To detect change points, the health controller calculates a left mean and a right mean for a specific point. For a point, the left mean consists of the mean value of N samples that arrive before this sample, and the right mean is the mean value of N samples, including the current point, that arrive later. The difference of the left and the right mean values is stored and compared with other differences in a set of values to N to determine if this difference is a local maxima. If this difference is the maximum difference, then the point to which this difference corresponds, is declared as a change point. The two metrics that are used for detecting storm drain are the response times and dynamic workload manager weights that are observed for the server.
The storm drain condition is supported for all server types.
Restriction: The storm drain condition does not apply to JMS and IIOP traffic.
The workload condition policy executes the associated health actions, when a specific user-defined number of requests are serviced. If you select the workload policy, you must define the total request criteria. The workload condition is supported for all server types.
The garbage collection percentage condition policy monitors a Java virtual machine (JVM) or set of JVM’s to determine whether they are spending more than the specified percentage of time in garbage collection over the sampling time period. Since garbage collection increases processor usage, this policy can inform you if poor performance is a result of time spent in garbage collection.

Custom condition

Define a custom condition when the default conditions are not what you need for your environment.

With a custom condition, you define a subexpression that is evaluated against environment metrics.

Health condition properties

Specifies properties that are specific to the health condition.

Table 1. Age-based condition properties
Setting	Description
Maximum age	This field is available for the age-based policy. Acceptable values are positive whole numbers in days or hours between `1` hour and `365` days. To enter a value like `1.2` days, use `36` hours, because decimal numbers are not supported.

Table 2. Excessive request timeout condition properties
Setting	Description
Timed out requests	This field is available for the excessive request timeout condition. The excessive request timeout condition detects, for each server that is a member of the policy, the percentage of requests directed at that server which timed out (over a `60` second period) after being routed from the on demand router. Acceptable values for this field are whole numbers between `1` and `99`.

Table 3. Excessive response time condition properties
Setting	Description
Response time	This field is available for the excessive response time condition policy. The excessive response time condition policy is breached when the average response time for the requests exceeds a specific time interval.

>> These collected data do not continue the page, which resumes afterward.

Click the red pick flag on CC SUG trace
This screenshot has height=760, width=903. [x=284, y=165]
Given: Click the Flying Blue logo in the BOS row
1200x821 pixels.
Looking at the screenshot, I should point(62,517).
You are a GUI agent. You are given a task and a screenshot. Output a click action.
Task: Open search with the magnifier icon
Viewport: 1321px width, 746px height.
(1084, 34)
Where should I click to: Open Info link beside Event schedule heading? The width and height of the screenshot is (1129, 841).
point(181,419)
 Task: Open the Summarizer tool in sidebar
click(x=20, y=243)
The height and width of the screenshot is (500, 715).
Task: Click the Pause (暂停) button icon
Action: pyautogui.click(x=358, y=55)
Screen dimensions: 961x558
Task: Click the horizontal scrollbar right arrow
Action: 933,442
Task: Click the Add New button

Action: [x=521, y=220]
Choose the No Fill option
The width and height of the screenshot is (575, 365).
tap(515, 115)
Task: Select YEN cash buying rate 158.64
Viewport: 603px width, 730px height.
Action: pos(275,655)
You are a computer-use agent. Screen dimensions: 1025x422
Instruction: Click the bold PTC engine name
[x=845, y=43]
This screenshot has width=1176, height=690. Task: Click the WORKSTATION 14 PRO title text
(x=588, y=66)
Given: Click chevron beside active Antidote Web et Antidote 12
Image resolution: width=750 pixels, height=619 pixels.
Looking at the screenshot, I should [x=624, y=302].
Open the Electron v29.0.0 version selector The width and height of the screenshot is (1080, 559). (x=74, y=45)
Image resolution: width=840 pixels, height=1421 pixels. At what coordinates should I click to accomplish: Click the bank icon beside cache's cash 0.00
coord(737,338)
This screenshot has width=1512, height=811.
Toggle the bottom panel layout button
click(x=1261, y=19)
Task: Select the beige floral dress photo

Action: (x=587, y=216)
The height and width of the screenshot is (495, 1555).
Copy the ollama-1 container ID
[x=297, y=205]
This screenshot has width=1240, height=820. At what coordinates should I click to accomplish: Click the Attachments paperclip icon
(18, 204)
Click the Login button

Acceptable values for this field are between `1` millisecond and `60` minutes.

Table 4. Memory condition: excessive memory usage properties
Setting	Description
JVM heap size	The excessive memory usage condition policy is breached when the memory usage exceeds a percentage of your heap size over time. The total memory used percentage is used with the time over memory threshold value to determine when to restart members. Acceptable values for this field are whole numbers between `1` and `99`.
Offending time period	This field is available for the excessive memory usage condition policy. The excessive memory usage condition policy is breached when the memory usage exceeds a percentage of your heap size over time. Acceptable values for this field are between `1` second and `60` minutes.

Table 5. Memory condition: memory leak condition properties
Setting	Description
Detection level	You can choose from the following detection levels. For each level a trade-off exists between the speed and accuracy of detecting suspected memory leaks. Faster detection, higher probability of false alarms: A faster detection level detects a potential memory leak quickly, however this detection level has a greater chance of falsely identifying a memory leak than a slower detection policy because the analysis is done before the Java heap expands to its maximum configured size. Standard detection, standard probability of false alarms: A standard detection level is more accurate than a faster one, but not as quick to identify a potential memory leak. The standard and faster settings require the same amount of historical data, but the standard setting analyzes after the Java heap has expanded to its maximum configured size. Slower detection, lower probability of false alarms: A slower detection level is the most accurate, however this detection level does not detect a potential memory leak as quickly as the faster detection level does. This slower setting requires the most historical data.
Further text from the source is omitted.